◆ **INPUT RECORDS**
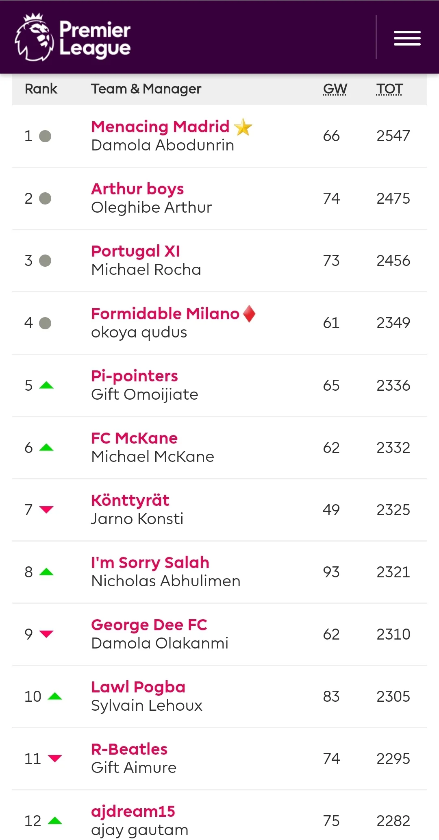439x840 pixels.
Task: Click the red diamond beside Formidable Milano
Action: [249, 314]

--

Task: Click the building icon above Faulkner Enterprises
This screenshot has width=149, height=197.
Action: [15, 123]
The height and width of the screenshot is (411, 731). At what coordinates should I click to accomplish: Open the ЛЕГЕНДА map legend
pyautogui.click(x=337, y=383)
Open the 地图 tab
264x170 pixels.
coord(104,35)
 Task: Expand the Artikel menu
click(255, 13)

...

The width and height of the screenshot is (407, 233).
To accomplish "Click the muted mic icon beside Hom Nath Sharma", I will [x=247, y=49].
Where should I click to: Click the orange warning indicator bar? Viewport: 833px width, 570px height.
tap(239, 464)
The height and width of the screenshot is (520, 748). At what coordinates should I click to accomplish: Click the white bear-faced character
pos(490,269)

◆ **DIRECTIONS**
For each line in the records that contains the word "icon", make a copy.

◆ **RESULT BELOW**
Task: Click the building icon above Faulkner Enterprises
To accomplish "Click the muted mic icon beside Hom Nath Sharma", I will [x=247, y=49].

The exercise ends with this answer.